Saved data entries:
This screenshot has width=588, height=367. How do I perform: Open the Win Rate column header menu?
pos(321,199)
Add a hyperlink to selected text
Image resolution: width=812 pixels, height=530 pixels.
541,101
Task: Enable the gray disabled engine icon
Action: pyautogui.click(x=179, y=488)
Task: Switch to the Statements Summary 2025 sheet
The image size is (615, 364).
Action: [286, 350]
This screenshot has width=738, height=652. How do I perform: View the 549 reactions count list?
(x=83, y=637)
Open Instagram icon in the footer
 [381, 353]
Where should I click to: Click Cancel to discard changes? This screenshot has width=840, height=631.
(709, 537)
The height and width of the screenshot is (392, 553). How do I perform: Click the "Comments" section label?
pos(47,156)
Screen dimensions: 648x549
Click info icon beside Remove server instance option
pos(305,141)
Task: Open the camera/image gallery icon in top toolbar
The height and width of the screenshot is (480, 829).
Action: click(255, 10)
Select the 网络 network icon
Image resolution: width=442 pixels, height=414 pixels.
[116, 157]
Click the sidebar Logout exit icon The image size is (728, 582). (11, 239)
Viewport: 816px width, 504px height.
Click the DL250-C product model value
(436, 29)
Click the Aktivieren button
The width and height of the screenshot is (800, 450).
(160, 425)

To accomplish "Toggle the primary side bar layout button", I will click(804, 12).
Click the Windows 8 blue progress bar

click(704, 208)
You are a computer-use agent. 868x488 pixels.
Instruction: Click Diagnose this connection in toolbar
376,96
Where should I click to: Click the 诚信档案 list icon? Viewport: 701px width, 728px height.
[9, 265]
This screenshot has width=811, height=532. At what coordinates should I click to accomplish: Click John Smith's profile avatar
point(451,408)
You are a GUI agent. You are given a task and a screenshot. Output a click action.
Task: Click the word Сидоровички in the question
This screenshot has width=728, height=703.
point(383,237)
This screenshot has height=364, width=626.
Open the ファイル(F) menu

▶ **REQUIRED ACTION**
What belongs in the answer is each line of the data that has the word "agent".

▶ **ANSWER TO THE PROBLEM**
You are a computer-use agent. 868x488 pixels.
You are a GUI agent. You are given a task and a screenshot. Output a click action.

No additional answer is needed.